Compiti da svolgere>
A. Stabilisci se ciascuna affermazione (i), (ii) e (iii) concorda con l'articolo sull'Ordine degli avvocati, rispondendo sì o no e citando alla lettera le parole decisive dell'articolo. (i) Il Consiglio è decaduto a fine dicembre in seguito alle dimissioni di nove consiglieri. (ii) La lettera diffusa oggi porta la firma di tutti e nove i dimissionari. (iii) Prima della lettera i dimissionari avevano già commentato pubblicamente la loro scelta.
B. Rispondi per favore alle domande seguenti usando l'articolo sull'Ordine degli avvocati, con le risposte contrassegnate allo stesso modo.
(i) Chi era la presidente del Consiglio decaduto?
(ii) Con quali parole gli ex consiglieri descrivono il proprio gesto nel sottotitolo?
(iii) In quale periodo la situazione ha investito l'Ordine?
C. Prosegui l'articolo sull'Ordine degli avvocati a partire dall'ultima frase riportata.

Testo selezionato>

Bufera ordine avvocati, parlano i dimissionari

Gli ex consiglieri: "Gesto sofferto e senza scopi inconfessabili"

REGGIO EMILIA – C’e’ un nuovo capitolo nella complessa situazione che ha investito nel periodo natalizio l’Ordine degli avvocati di Reggio Emilia, commissariato dopo le dimissioni di 9 consiglieri che a fine dicembre hanno fatto decadere il Consiglio e la presidente Celestina Tinelli. Otto dei dimissionari, fino a questo punto rimasti in silenzio, hanno diffuso oggi una lettera per spiegare il loro gesto, denunciando “atteggiamenti non accettabili nei confronti di opinioni espresse” e avanzando critiche su diverse questioni procedurali interne.

Voci del dataset>
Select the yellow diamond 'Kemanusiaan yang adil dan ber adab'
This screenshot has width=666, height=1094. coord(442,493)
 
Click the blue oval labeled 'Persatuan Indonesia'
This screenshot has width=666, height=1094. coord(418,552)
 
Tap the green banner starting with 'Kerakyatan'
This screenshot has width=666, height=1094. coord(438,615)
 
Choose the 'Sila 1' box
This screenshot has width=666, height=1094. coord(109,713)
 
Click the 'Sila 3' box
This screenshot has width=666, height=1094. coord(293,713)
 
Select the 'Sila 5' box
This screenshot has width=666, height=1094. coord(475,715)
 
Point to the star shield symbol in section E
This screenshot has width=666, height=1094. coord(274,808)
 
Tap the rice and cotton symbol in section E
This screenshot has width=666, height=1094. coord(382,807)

--

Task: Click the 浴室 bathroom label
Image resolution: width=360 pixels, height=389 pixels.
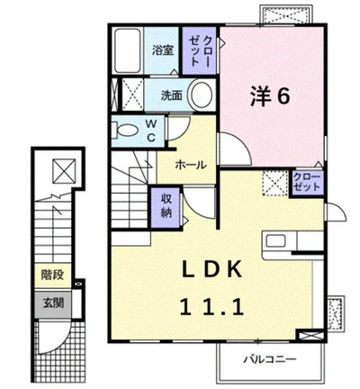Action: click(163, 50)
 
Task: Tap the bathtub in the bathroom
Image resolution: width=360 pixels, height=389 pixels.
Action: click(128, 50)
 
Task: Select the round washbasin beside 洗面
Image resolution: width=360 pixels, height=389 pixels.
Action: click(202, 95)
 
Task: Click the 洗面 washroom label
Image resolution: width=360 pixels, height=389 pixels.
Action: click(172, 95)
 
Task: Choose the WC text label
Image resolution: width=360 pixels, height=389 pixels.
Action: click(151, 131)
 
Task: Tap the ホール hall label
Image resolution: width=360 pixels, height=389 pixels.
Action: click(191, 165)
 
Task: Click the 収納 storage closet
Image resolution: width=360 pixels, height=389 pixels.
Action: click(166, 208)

* * *

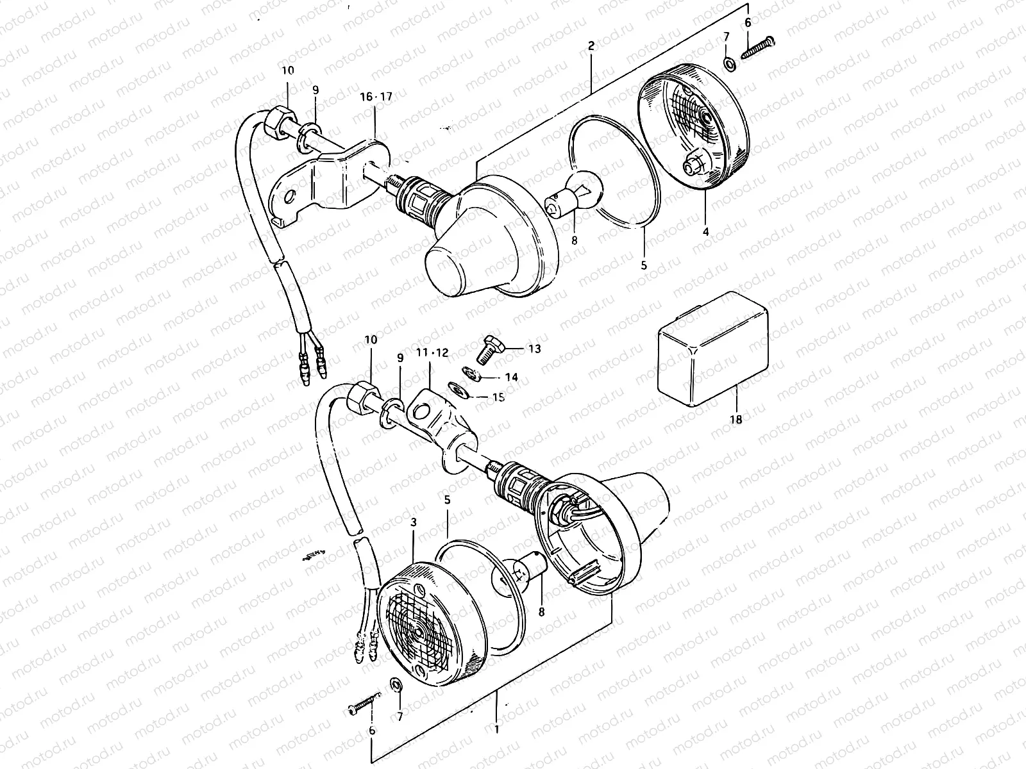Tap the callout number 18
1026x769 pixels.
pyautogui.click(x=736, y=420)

Risposte numerate>
A.
(i) Sì: "dimissioni di 9 consiglieri che a fine dicembre hanno fatto decadere il Consiglio".
(ii) No: "Otto dei dimissionari".
(iii) No: "fino a questo punto rimasti in silenzio".

B.
(i) Celestina Tinelli.
(ii) "Gesto sofferto e senza scopi inconfessabili".
(iii) Nel periodo natalizio.

C.
Tra queste le modalita’ di predisposizione degli ordini del giorno, la mancata convocazione di alcuni consiglieri a riunioni, “fino alla richiesta al Consiglio di ratificare documenti gia’ firmati”. Piu’ in generale si contesta il mancato coinvolgimento su progetti strategici per l’interesse dell’avvocatura reggiana, culminato con la vicenda relativa all’audizione della presidente Tinelli al Csm, in ordine all’esposto presentato contro il procuratore capo Marco Mescolini da quattro dei suoi sostituti. Un episodio che i consiglieri dicono “di aver appreso dalla stampa”.

La “decisione di rassegnare le dimissioni- scrivono i legali- e’ stata quindi sofferta e non ha mai perseguito fini inconfessabili come adombrato dall’ex presidente”. Ora per la gestione dell’Ordine forense reggiano si attende la nomina del commissario e poi nuove elezioni dei vertici.